I got back to the city with what Han had said floating about in my brain, all words and bits of sentences repeating themselves over and over even when I was trying not to listen. I couldn’t work out what to do with them, so I did what I could to make them go away and I stopped in on my mate Eddie after my train got in to buy some weed. With an eighth in my pocket and the sun back in the sky I started to be able to put the words away one by one, and as I got on Brixton High Street I found myself wondering if Quin was at home, and if he might fancy a few cans.
There were a load of schoolgirls milling around the high street at the end of Eddie’s road, wearing short skirts and hoop earrings and shoes they couldn’t walk in, and some Rasta guy with a ghetto-blaster on his shoulder, I didn’t even know they still made ghetto-blasters, and an Iceland carrier bag full of beer in the other hand,
and some horrible bloke with greasy grey hair and his pants way down and piss all over them and one shoe off, and his toes had all white bits over them and black nails and he was sweeping from each side of the pavement to the other as he went along, and a woman with a screaming kid, dragging the kid and his buggy along and knocking into shins all over the shop, even the pissed piss-guy’s. It all felt a bit mental and I could feel myself getting all hot and annoyed, so I slipped into the bookie’s just for a minute.
Everything was quiet and calm in there, blue carpet, blue stools, little blue biros, all very reassuring.
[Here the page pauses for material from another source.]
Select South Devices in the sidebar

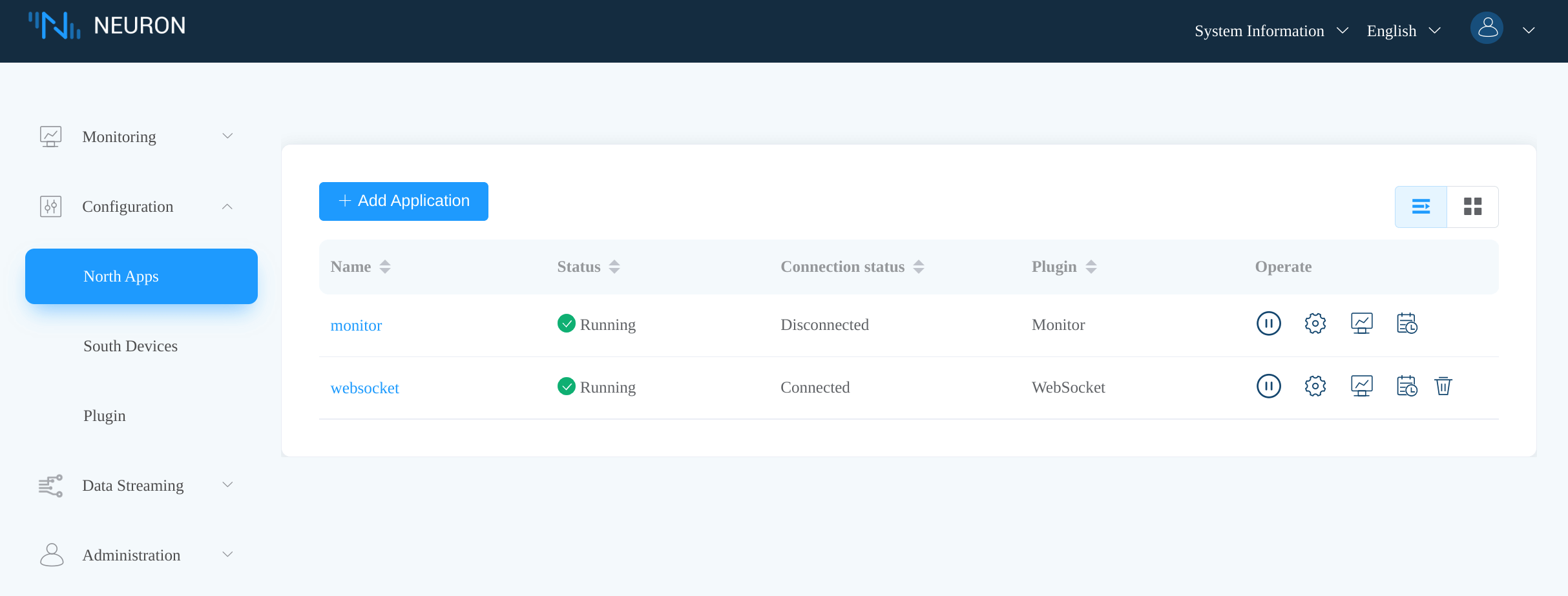click(x=130, y=346)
Two blokes sat watching the screens, the footy scores were coming in now and one of them was bent over an accumulator while the other who must have lost already dipped into a packet of crisps, staring at the screen the whole time. Couple of younger lads playing the fruities in the corner. I looked at the scores rolling in on the vidiprinter at the bottom of the screen, and it was just the atmosphere of that place, it did something to me. Just knowing one day it would be you with the ticket clutched in your hand, jumping up and down like a prat, and even if it wasn’t there’s still the nice sadness of losing. I stood and looked at the odds on the horses instead of the footy because that was always more my thing, my favourite.
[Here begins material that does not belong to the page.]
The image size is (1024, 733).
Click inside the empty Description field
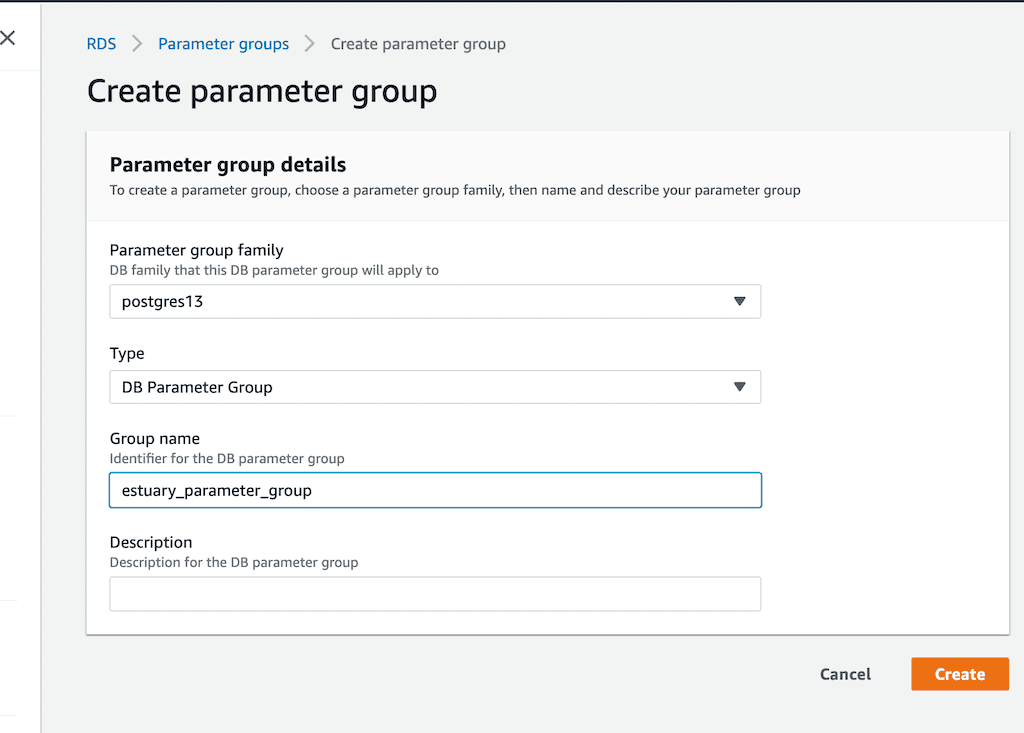tap(435, 593)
And there it was, the five-fifty at Kempton. Fifty-five to one. Saffire not Sapphire. Saffire. I’m not superstitious but that’s a sign: when you get that itchy feeling about something in your belly, when you know if you try and walk away you’ll have to go back, when your eyes keep going to that one line and you feel as though it’s all meant to be, like it’s a proper message from someone in the know, that’s when you have to put that bet on. So I fumbled in my pockets and found a battered tenner and one dirty pound coin and filled out my ticket, got my ID out cos you get ID’ed till you’re at least forty in the bookie’s, you must do, and strolled up to the counter. The kid behind the desk, must have been only just eighteen himself, looked at it a bit funny but he printed off the slip and handed it over.